Solved: Peek function is taking too long. - Qlik Community

Report Inappropriate Content · ‎2010-04-02

I have an issue where a value is not populating on a field and I need to get the value of the previous record. In the instance below, I would need the populate the null value with 'MAC'.

Key Group Value Status
1 A MAC P
2 A null R
3 A MAC P

I've coded the peek function to handle what I'm looking for, and it works great....except....I've got to do this for 40 million rows and it's taking forever. Is there a quicker way to load and populate this value??

Below is my current process:

Load *,
if(ApprvCostType=' ',peek(ApprvCostType),ApprvCostType) as ApprvCostType_final;
Load [Clm Num] as ClmNum,
[Clm Auth Num] as Key,
SUBMIT_DT_KEY as SubDt,
num([Clm Submit Timestamp]) as SubTime,
[Clm Calc Cost Basis] as ApprvCostType
Resident CLMFACT
Order By [Clm Num],
SUBMIT_DT_KEY,
[Clm Submit Timestamp],
[Clm Auth Num];

Any ideas???

johnw · ‎2010-04-05

Hmmm, it really shouldn't take 2 hours to sort 40 million records. Let's see. Generated a random data set. Sorting 1 million rows in the script seemed like a second or two. Sorting 10 million rows took 42 seconds. Had to switch to a beefier computer to sort 40 million due to memory constraints on my PC, but that took nearly 20 minutes. That's slower than it should be. Even an O(n^2) sort, which they can't possibly be using, should only be 16 times slower for 40 million than for 10 million. It must have been swapping to disk.
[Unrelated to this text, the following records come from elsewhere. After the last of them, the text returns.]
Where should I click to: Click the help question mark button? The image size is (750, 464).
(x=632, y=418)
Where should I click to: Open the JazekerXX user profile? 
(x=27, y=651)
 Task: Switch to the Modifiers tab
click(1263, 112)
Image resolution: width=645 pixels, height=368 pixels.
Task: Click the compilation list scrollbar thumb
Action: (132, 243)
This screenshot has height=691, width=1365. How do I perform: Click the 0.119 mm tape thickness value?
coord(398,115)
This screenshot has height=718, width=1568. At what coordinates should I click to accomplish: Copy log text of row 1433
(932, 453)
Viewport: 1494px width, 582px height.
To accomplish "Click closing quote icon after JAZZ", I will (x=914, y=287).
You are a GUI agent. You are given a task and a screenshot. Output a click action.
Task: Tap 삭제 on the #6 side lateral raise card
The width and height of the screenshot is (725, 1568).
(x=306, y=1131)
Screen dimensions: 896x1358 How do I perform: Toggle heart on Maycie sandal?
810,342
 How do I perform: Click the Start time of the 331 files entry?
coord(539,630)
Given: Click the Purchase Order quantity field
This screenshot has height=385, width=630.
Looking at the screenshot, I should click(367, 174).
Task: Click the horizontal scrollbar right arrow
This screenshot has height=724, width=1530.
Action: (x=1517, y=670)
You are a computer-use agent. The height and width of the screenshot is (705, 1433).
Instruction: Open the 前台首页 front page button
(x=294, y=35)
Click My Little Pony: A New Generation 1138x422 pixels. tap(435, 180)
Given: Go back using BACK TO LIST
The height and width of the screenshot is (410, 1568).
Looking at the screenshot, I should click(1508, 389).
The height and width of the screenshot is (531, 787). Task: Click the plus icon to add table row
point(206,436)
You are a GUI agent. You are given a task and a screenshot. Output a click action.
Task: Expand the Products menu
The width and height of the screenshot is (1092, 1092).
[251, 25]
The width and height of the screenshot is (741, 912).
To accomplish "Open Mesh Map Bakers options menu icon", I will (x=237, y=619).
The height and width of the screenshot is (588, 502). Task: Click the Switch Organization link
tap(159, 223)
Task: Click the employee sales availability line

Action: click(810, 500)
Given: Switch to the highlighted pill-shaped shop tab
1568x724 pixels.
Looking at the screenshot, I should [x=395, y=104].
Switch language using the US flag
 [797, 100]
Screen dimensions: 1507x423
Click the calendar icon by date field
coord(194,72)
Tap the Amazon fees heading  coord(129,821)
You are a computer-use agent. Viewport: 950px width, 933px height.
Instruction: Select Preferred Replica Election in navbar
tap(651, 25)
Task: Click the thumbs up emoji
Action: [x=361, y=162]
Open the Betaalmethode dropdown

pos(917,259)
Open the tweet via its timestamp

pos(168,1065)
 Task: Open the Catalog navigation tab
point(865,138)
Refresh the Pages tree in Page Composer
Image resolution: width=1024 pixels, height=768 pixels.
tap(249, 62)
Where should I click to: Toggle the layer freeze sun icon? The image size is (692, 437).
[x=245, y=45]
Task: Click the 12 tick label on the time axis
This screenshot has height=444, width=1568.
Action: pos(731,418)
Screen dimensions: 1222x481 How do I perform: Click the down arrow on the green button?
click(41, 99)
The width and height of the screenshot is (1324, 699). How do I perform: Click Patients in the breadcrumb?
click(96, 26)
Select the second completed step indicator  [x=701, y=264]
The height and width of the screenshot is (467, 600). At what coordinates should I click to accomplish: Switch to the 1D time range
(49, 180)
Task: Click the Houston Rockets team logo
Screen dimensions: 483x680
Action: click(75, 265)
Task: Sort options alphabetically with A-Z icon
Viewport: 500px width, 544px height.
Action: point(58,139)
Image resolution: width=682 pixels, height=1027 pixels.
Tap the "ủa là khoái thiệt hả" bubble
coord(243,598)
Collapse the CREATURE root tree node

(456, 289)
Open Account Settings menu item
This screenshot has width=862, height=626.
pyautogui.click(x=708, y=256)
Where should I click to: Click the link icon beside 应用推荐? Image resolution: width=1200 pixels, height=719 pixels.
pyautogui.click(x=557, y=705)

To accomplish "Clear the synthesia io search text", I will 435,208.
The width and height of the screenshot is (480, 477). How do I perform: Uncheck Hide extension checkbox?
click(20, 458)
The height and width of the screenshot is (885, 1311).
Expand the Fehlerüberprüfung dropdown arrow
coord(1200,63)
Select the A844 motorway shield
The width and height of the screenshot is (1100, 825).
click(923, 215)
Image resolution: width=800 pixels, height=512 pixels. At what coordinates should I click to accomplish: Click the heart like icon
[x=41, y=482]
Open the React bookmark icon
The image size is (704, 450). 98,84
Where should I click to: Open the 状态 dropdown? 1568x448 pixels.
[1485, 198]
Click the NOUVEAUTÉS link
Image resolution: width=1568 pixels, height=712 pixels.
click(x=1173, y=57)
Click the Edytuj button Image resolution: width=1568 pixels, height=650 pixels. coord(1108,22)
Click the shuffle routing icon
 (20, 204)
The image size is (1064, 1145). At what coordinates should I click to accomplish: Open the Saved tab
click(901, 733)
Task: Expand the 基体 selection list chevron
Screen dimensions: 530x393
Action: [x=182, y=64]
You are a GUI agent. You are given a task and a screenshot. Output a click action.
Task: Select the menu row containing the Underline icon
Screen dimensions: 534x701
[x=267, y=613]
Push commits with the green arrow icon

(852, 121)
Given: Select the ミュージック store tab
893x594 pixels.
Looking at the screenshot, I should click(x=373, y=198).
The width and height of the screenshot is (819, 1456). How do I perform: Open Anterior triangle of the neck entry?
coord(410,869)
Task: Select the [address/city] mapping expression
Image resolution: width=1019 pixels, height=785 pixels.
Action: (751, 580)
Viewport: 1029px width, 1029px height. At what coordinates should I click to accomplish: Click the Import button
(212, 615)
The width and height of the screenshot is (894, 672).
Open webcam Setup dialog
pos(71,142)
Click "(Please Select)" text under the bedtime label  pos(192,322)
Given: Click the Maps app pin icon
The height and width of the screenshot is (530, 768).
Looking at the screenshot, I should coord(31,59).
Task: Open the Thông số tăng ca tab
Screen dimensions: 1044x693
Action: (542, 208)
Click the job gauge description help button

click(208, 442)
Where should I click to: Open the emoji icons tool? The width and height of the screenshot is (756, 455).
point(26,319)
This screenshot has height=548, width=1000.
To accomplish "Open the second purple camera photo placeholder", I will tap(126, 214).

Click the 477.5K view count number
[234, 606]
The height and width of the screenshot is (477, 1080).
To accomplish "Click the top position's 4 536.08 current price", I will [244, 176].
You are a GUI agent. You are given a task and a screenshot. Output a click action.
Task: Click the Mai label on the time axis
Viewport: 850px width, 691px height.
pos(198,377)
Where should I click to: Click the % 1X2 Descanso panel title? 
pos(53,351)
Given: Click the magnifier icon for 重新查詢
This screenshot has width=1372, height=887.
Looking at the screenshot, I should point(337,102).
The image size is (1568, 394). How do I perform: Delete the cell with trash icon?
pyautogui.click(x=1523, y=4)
Anyway, OK, maybe for a large key and big rows, maybe it could take 2 hours.

To make sure, you could remove the order by. That'll give you the wrong data, obviously, but if the performance problem goes away, then it probably IS the sort. If the performance problem remains, it isn't the sort.

Still, a join might be a better solution if you can make it work. The sort certainly isn't fast, even if it isn't ultimately the main problem. To get around the wall you've hit with the join approach, go ahead and do the join, but create a NEW field like [Substitute Clm Calc Cost Basis]. Then do another join of the table to itself, and add your final field something like this:

if([Clm Calc Cost Basis]=' ',[Substitute Clm Calc Cost Basis],[Clm Calc Cost Basis]) as ApprvCostType_final

As a side note, while I didn't expect it, I was hoping that QlikView would recognize that my sort key was a short number, and that I had a whole lot of rows, and would therefore switch to a linear time sorting algorithm. It didn't. No suprise. Just was hoping to be impressed.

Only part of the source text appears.